Linda's Literary Home

Category: Thomas Thornburg Poetry Memorial

  • American Ballads

    Image: Thomas Thornburg, Back Book Cover American Ballads

    American Ballads

    Published by Author House, Bloomington IN, 2009

    Bag Ladies

    Bag ladies are this season wearing
    field-jackets gleaned from K-MART shoppers and
    KEDS cast off by charioteers
    on skateboards fleeing from the cops;
    hooded and rope-cinched at their waists
    (doomed matched pairs shuffling westward).
    vespers et matins in their quest
    they toss and comb the city’s trash,
    each empty can discovered, cash.
    Sometimes drunk they will confess it,
    and sometimes cough the alley retching
    pink spittle in their sad kermess.
    Sometimes we talk (they ask my pardon
    for sifting through these things discarded)
    for better homes and other gardens.

    Other Gardens

    When children, we dreamed
    Of sailing to Baghdad.
    Hoosier gardens teemed
    Like Iram; Kaikobad
    Led Persian cavalry
    Down to an inland sea.

    Those magic minarets
    Are with childhood hidden,
    Our children in the desert
    Killing children.

    Serving the South

    deadended on a siding in Midway, Alabama,
    stand 6.5 miles of RR cars.
    covered in kudzu and time, they stand,
    iron cheeks squaring their gothic mouths;
    they are Southern and Serve the South
    (hub-deep in red clay) this land,
    this ekkuklema of southern drama.
    still, it is Bike Week in Daytona,
    and the Lady is sold in yards from rucksacks
    where a tattooed mama fucks & sucks
    (her name is not Ramona).
    here will come no deus ex machina,
    this American South, this defeated dream.
    drunken, drugged, dolorous in their dementia,
    forbidden by Law to wear their colors,
    these cavaliers race their engines and scream
    where the marble figure in every square
    shielding his eyes as the century turns
    stands hillbilly stubborn and declares.
    heading back north having spent our earnings,
    honeyed and robbed we are fed on hatred
    cold as our dollar they cannot spurn,
    and we are in that confederate.

    For my commentary on this poem, please see my article “Thomas Thornburg’s ‘Serving the South’.”

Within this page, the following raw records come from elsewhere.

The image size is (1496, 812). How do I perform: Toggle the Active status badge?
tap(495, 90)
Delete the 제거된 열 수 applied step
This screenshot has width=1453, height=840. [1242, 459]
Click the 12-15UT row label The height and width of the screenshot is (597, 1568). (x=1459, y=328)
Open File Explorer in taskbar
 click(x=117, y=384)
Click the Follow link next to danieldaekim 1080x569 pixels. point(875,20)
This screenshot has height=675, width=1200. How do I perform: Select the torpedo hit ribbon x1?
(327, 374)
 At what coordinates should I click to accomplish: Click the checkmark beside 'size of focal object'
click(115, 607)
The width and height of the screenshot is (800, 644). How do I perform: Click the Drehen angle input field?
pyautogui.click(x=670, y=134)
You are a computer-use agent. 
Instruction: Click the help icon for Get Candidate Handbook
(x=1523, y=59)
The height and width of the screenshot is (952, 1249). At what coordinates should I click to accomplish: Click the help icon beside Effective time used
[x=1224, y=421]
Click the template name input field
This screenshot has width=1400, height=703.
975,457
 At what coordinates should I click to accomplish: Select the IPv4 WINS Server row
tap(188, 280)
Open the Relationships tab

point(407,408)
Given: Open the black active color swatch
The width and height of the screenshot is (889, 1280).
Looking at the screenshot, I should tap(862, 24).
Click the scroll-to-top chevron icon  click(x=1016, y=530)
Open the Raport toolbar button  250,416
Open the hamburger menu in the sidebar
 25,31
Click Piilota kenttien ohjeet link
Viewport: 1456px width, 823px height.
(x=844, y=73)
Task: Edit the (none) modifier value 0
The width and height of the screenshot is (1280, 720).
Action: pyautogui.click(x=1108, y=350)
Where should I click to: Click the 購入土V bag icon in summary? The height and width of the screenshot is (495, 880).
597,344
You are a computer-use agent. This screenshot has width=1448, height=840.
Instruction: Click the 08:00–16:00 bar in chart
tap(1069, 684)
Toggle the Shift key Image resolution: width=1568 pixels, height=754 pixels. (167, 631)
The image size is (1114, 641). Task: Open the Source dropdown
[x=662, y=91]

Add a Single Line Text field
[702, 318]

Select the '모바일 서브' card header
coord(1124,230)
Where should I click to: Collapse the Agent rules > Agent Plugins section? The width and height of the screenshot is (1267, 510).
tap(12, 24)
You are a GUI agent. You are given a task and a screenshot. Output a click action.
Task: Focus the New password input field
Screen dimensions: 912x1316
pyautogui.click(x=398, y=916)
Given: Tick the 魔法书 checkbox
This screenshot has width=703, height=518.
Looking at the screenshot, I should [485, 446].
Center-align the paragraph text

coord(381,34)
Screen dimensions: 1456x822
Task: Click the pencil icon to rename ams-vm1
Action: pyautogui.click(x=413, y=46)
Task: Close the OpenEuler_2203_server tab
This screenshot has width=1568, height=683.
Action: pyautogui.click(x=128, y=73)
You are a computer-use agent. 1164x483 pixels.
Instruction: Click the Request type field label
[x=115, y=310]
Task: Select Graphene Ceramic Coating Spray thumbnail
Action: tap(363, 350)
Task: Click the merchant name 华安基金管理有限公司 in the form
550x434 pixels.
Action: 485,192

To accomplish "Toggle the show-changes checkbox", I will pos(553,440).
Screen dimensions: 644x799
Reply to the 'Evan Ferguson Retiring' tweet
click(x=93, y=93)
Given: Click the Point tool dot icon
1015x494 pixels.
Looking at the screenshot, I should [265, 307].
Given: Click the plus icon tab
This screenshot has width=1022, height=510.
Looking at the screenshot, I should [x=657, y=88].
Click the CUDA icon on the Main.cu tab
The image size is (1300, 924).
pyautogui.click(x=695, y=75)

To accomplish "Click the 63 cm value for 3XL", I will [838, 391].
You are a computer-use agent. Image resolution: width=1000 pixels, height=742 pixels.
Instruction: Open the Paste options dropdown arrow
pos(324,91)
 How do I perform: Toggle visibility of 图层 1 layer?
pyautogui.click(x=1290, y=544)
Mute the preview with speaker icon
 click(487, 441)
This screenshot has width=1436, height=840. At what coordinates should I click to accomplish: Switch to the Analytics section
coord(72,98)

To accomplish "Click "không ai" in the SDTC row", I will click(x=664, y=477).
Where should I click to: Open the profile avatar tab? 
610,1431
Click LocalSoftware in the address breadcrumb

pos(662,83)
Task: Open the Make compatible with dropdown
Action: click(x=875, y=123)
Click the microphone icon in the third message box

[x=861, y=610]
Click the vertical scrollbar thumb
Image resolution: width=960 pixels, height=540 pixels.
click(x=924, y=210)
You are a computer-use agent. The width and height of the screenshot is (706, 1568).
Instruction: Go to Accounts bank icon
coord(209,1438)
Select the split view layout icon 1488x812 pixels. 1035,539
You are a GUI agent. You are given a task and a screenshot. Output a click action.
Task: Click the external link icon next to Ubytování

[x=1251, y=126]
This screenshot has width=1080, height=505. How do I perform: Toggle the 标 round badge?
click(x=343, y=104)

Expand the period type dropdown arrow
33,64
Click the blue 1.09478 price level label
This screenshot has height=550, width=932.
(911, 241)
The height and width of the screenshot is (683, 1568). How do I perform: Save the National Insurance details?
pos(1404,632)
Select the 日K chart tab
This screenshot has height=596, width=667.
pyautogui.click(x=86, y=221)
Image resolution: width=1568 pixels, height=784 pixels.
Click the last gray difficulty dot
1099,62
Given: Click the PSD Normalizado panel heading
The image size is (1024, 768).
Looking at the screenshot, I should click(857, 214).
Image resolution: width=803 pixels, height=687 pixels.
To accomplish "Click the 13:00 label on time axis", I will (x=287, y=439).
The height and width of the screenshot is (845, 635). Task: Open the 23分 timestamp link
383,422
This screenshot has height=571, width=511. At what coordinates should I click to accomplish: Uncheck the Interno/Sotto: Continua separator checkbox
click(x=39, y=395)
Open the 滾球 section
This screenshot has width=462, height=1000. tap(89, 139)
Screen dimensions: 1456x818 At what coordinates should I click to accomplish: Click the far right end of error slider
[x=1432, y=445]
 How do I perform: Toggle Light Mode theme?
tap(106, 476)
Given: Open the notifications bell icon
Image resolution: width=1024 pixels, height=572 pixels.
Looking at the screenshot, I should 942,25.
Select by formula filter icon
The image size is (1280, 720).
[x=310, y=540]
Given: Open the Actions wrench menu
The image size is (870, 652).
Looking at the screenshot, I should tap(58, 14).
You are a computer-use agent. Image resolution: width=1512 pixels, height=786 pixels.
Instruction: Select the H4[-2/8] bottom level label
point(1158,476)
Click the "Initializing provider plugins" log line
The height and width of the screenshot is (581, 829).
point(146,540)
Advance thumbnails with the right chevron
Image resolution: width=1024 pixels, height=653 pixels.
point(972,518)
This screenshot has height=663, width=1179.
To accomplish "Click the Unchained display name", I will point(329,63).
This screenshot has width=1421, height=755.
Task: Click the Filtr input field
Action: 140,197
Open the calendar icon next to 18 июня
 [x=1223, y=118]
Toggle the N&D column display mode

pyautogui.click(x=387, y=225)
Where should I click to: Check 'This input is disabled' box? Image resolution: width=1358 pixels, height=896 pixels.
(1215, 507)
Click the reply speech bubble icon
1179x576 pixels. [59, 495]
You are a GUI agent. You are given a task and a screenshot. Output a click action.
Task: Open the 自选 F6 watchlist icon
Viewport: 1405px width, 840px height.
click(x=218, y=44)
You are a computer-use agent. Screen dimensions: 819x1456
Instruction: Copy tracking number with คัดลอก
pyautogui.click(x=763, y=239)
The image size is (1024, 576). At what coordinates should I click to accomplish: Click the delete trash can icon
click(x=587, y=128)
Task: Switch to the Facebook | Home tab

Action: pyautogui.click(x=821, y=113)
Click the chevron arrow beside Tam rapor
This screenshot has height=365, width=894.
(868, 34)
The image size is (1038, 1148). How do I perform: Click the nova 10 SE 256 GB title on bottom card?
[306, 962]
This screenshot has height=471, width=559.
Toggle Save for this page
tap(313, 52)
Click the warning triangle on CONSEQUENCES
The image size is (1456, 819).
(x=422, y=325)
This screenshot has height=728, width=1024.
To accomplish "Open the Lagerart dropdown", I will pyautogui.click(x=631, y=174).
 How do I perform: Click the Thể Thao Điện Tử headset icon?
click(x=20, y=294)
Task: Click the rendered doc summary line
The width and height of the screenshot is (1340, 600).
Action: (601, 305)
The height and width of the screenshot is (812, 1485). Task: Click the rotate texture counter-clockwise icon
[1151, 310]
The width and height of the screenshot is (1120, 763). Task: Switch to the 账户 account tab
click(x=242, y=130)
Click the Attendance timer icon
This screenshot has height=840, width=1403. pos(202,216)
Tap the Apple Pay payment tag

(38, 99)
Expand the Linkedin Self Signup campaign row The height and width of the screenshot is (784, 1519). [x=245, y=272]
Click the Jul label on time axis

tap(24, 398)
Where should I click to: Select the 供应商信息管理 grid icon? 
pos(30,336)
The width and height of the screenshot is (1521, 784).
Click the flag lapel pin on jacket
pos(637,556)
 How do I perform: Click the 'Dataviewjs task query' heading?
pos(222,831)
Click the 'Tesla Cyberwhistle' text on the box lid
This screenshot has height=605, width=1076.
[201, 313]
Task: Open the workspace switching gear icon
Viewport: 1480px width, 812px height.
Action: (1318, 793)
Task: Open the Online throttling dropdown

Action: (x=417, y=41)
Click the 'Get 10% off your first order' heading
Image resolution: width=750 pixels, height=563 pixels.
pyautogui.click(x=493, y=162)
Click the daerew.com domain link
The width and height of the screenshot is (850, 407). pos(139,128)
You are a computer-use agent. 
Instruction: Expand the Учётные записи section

    Twelve Clerihews and a Sketch

    Poor Eddie Poe
    collapsed in the snow
    and exhaled no more
    in old Baltimore

    Poor Mary Mallon
    wept o’er many a gallon
    of soapsuds, avoiding
    the cops, and typhoiding.

    W. B. Yeats
    believed in the fates,
    but on Sunday
    in Spiritus Mundi.

    . . .

    Koan

    Once in this journey, following the call
    I broke my bones falling
    Now I go hobbled to a distant star
    My shippe a heavy bar
    Friends come asking how we are
    My friends, my friends, we are alone.
    He who would know must break his own bones

    A Ballad of My Grandfather

    My grandfather was a Wobbly, sirs,
    And as such he was banned
    And blackballed from his daily bread
    Across your promised land.

    My grandfather polished metal, sirs,
    And ripped his skilly hands
    Whenever you allowed him to
    Across your promised land.

    My grandfather suffered somewhat, sirs,
    And worked till he could stand
    No more before your wheel; he loafs
    Beneath your promised land.

    My father walked a picket, sirs,
    In nineteen-forty-five,
    His son beside, and with them walked
    His father, man alive.

    That was a bitter solstice, sirs,
    The wind complained like ghosts,
    The cold struck home, the striker stood
    Frozen to their posts.

    The people in the city, sirs,
    Sequestered in their hate,
    Supped in communal kitchens there
    And massed at every gate.

    Consider all such service, sirs,
    Kindred to your time,
    A  long apprenticeship to cast
    Such mettle into rime:

    The pain these fathers weathered, sirs,
    The freedoms you forsook,
    Is polished into pickets here
    And winters in their book.

    to be continued, check back for updates

    Publication status of American Ballads

    Copies of American Ballads are readily available on Amazon and reasonably priced at $10.99, even offered as Prime.  This Amazon page features a commentary by the wife of the poet, who felt that the book deserved further description. 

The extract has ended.